Rule은 방금 언급했듯이 각각의 작업이다. Rule의 구조는 기본적으로

rule rule_name:
     input: input_file
     output: output_file
     params: param1=param1, pram2=param2
     shell: "command --option1 {params.param1} --option2 {params.param2} {input} {output}"

의 구조로 되어있다.

rule_name 은 rule의 이름을 지정한다
input은 input_file을 지칭한다. input_file이 존재하지 않을경우에는 일정시간(default:5seconds)를 기다린 후 없으면 pipeline의 수행을 abort시킨다.
output은 output_file을 지칭한다. 해당 작업(rule)을 수행함으로써 만들어지는 output_file을 지칭한다.
params는 해당 작업에 쓰일 parameter를 지칭한다. 뒤에서 언급하겠지만 Snakefile에서 설정하는 전역변수를 지정할 수 있다.
shell은 수행할 작업 명령이다.
shell 대신 run을 쓸수 있는데 이때는 command라인 명령어 대신 python3 코드를 수행할 수 있다

Construct DAG with rules

Snakemake는 이렇게 정의된 rule들로 DAG(Directed Acyclic Graph)를 만든다 가령 rule tophat와 cufflinks를 살펴보자.

rule tophat:
     input: fwd="samples/raw/{sample}_1.fastq.gz", rev="samples/raw/{sample}_2.fastq.gz"
     params: GFF=GFF, BowtieIndex=BowtieIndex, LibraryType=LibraryType
     output: "samples/bam/{sample}.bam"
     shell:""" 
	mkdir -p samples/tophat/{wildcards.sample} 
	tophat -p 10 -o samples/tophat/{wildcards.sample} -G {params.GFF} --library-type {params.LibraryType} {params.BowtieIndex} {input.fwd} {input.rev}  
   	mv samples/tophat/{wildcards.sample}/accepted_hits.bam samples/bam/{wildcards.sample}.bam
"""

rule tophat의 경우 tophat으로 align을 시킨후 결과물인 samples/tophat/{sample}/accepted_hits.bam을 samples/bam/{sample}.bam으로 옮기는 것을 볼 수 있다.

rule cufflinks는 다음과 같다.

rule cufflinks:
     input: "samples/bam/{sample}.bam"
     params: GFF=GFF
     output: "samples/cufflinks/{sample}/isoforms.fpkm_tracking"
     shell: "cufflinks -p 10 -G {params.GFF} --output-dir samples/cufflinks/{wildcards.sample} {input}"
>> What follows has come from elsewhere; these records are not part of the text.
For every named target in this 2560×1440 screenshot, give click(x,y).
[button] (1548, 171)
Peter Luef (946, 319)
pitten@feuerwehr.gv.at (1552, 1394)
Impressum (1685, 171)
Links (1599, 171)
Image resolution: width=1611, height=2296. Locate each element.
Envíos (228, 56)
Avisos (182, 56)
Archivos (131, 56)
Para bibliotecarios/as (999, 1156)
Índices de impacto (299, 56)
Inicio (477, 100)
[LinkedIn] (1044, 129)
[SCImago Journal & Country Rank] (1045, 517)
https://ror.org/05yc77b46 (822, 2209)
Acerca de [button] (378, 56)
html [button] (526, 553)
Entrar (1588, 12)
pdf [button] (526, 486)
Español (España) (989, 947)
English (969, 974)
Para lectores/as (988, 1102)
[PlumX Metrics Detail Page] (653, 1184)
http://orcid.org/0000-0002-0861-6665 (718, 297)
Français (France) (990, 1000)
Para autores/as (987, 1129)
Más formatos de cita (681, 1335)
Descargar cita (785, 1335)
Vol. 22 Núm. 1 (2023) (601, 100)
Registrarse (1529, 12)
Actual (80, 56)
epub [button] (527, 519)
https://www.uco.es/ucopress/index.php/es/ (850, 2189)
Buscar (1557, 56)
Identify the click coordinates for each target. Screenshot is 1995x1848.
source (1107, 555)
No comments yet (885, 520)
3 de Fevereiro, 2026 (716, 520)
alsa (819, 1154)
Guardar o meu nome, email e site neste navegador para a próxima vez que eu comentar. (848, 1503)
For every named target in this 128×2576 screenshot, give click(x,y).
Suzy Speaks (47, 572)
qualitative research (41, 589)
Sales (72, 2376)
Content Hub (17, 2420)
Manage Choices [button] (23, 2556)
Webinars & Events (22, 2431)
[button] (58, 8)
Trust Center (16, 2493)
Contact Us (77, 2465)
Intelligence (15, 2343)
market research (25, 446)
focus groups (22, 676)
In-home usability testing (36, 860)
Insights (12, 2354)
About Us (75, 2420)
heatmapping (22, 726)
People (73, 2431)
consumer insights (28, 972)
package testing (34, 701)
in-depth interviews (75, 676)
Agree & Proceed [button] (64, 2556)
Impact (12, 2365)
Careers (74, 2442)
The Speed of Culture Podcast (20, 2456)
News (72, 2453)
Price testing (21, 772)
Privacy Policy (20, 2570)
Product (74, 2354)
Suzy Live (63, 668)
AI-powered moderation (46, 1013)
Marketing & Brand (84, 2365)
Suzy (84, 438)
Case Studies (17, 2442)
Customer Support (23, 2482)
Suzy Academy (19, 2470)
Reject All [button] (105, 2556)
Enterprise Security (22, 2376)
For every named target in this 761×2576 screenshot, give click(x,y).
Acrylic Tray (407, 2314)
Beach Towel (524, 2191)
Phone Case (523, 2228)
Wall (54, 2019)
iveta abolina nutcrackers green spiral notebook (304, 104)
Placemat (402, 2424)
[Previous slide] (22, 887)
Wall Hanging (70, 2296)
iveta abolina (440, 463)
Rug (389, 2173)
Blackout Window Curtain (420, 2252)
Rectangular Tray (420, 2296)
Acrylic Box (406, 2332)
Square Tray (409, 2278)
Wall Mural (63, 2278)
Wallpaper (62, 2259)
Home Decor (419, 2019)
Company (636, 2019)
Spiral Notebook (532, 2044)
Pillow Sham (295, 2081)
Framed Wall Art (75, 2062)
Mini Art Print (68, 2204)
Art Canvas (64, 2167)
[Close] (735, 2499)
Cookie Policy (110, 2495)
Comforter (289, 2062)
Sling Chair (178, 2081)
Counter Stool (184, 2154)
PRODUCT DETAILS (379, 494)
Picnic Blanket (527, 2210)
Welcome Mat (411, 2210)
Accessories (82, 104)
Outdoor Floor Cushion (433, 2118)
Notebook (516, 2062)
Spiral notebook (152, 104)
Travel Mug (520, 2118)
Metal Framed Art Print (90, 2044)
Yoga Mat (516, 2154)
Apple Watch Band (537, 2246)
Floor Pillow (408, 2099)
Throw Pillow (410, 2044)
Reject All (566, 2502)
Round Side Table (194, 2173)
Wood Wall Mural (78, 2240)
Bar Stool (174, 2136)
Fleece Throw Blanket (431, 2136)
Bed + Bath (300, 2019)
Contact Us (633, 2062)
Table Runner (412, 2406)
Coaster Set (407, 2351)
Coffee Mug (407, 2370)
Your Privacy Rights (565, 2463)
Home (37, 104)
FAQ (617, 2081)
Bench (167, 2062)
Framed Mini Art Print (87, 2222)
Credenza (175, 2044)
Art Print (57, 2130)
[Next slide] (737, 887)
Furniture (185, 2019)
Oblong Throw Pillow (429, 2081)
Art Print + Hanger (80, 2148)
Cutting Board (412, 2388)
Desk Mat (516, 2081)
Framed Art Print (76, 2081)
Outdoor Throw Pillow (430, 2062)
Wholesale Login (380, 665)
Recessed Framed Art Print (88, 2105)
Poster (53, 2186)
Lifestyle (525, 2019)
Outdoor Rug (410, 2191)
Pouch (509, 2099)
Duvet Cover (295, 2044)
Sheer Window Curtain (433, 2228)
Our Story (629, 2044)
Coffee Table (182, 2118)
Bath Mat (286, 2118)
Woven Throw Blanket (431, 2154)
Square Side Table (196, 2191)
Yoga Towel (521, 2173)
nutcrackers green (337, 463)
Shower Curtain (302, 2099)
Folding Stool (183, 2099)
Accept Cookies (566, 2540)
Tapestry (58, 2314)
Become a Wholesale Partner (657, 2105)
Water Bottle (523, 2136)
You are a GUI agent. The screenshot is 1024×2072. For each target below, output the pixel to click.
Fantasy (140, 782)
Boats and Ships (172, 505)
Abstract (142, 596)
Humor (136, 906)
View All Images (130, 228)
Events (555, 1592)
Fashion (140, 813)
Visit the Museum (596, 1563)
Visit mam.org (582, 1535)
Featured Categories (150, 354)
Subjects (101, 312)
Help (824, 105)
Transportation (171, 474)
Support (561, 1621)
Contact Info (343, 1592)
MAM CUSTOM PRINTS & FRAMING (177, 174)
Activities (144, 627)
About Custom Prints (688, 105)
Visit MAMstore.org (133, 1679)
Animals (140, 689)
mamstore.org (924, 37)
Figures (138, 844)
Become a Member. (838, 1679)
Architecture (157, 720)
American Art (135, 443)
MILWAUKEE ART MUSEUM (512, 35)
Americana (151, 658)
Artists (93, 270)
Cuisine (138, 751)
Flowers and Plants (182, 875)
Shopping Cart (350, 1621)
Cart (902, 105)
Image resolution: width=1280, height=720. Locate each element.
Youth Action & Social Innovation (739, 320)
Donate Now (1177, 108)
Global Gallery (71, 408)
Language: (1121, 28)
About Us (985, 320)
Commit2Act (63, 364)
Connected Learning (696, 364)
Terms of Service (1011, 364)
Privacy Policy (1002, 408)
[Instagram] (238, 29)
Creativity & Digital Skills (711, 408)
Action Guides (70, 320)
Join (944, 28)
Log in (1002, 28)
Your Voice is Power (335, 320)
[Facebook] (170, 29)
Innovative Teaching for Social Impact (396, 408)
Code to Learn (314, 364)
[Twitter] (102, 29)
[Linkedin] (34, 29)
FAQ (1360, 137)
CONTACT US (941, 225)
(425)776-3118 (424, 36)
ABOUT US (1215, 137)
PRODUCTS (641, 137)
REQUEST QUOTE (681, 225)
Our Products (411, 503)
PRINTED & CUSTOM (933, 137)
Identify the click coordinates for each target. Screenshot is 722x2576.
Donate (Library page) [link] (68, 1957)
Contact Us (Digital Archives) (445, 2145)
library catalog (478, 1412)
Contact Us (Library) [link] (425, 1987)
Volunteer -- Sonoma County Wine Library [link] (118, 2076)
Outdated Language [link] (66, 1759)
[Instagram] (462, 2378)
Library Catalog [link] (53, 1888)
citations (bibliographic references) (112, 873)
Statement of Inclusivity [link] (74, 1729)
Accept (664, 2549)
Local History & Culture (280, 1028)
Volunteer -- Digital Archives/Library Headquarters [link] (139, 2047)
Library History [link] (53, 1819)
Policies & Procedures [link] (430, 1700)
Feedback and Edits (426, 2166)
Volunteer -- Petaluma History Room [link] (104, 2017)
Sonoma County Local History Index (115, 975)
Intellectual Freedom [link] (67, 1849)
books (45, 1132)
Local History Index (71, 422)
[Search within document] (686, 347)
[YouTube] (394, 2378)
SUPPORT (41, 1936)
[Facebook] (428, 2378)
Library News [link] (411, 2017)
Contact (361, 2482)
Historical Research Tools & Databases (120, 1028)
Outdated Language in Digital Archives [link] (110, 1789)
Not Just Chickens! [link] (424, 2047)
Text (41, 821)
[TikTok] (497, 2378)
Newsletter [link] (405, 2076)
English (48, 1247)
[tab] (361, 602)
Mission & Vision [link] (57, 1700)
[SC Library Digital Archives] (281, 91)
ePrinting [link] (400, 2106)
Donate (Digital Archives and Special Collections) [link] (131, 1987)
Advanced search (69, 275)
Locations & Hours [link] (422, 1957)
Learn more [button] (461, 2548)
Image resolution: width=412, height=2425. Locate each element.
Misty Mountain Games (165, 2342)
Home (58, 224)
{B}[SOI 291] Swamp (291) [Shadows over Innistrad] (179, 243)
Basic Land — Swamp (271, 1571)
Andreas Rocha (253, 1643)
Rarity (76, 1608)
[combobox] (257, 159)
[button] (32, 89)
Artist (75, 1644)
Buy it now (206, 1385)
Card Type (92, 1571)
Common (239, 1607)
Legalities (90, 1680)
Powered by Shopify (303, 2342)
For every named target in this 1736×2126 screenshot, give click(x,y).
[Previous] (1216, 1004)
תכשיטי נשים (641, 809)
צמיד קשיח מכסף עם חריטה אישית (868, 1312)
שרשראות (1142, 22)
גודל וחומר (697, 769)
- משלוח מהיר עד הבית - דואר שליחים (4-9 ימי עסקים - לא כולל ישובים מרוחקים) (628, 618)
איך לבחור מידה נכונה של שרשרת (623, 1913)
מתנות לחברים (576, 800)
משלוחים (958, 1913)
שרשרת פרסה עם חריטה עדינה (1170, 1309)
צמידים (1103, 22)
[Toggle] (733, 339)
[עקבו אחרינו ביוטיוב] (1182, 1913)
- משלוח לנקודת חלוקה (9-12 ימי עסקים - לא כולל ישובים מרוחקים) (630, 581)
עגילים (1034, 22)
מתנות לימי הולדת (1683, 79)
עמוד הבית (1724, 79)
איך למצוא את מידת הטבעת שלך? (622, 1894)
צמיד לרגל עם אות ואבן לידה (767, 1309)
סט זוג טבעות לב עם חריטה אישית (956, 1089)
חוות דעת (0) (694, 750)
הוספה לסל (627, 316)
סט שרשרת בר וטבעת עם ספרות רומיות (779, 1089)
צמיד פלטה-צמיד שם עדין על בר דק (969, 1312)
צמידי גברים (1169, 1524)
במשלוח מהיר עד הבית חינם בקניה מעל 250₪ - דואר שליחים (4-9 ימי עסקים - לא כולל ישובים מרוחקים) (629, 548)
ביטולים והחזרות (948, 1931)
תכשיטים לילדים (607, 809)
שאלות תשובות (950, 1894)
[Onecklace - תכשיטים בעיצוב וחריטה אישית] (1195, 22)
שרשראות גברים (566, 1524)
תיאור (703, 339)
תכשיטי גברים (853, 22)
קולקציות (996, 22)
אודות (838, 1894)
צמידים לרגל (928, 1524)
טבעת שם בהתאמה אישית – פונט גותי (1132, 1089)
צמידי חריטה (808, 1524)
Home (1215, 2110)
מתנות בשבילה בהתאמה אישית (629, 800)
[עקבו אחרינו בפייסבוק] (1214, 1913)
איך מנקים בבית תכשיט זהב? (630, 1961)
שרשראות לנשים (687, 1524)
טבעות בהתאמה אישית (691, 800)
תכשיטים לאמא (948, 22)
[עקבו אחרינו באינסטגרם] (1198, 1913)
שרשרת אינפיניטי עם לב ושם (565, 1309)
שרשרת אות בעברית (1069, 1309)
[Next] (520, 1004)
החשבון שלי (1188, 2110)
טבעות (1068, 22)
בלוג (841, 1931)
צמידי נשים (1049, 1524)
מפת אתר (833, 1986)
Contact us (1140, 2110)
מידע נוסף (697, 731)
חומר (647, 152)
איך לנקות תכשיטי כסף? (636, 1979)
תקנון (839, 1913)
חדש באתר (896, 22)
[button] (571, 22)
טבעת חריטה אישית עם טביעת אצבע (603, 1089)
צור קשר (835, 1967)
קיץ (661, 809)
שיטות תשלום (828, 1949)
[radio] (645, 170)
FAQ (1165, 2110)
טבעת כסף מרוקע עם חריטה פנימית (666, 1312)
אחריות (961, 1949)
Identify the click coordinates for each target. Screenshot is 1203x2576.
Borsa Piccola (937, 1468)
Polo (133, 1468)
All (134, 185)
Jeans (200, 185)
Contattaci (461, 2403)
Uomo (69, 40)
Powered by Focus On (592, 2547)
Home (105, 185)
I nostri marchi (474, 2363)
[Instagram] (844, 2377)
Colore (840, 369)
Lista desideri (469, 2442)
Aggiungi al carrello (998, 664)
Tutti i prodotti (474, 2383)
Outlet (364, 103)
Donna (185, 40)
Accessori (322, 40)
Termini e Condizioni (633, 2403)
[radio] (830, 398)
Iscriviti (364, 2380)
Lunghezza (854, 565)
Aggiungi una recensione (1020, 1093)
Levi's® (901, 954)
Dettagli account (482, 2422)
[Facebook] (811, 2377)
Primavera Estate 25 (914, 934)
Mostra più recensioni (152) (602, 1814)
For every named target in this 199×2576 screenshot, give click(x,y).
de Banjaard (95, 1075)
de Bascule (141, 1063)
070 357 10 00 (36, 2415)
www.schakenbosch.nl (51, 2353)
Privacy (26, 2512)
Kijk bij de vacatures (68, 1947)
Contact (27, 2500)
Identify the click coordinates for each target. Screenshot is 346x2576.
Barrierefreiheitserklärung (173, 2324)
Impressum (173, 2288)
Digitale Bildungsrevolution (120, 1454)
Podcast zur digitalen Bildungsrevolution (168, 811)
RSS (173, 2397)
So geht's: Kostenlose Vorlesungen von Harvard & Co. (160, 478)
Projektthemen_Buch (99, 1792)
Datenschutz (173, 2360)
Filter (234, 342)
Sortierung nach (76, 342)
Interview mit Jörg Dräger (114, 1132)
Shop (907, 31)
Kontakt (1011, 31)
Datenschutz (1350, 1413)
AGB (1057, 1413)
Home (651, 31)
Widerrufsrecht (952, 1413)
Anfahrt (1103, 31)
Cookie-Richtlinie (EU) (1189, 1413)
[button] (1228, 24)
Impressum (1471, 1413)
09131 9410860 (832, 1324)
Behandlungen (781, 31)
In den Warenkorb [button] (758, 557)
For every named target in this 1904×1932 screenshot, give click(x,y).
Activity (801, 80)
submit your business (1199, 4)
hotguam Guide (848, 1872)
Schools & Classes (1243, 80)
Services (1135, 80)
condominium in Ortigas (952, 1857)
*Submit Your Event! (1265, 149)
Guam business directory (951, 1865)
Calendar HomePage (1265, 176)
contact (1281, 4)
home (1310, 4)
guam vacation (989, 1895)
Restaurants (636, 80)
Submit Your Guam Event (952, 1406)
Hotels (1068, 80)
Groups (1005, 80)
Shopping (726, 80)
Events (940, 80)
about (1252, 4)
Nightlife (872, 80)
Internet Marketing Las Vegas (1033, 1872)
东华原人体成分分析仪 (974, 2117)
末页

rule tophat의 output과 rule cufflinks의 input이 동일함을 볼 수 있다.

DAG를 만들기 위하여 각각의 rule들의 input과 output이 명시적으로 같아야 한다

snakemake는이런 input과 output의 관계를 통하여 DAG를 만들고 DAG에 따라서 작업을 자동적으로 수행하게 된다.

즉 rule cufflinks가 수행되기 위해서는 rule tophat의 output이 존재해야 된다는 것이다.

수행하는 예제의 DAG는 다음과 같다.

Parameters and working directory in snakemake

각종 parameter들은 python변수가 지정되듯이 지정될 수 있다.

BASE_DIR = "~/snakemake_exercise/"
WDIR = BASE_DIR + "tutorial"
LibraryType = "fr-firststrand"

snakemake가 수행되는 working directory는 workdir로 지정 될 수 있다.

workdir: WDIR

Wildcard in snakemake

아무런 작업도 수행하지 않은 상태에서 sample 폴더의 file tree를 살펴보자.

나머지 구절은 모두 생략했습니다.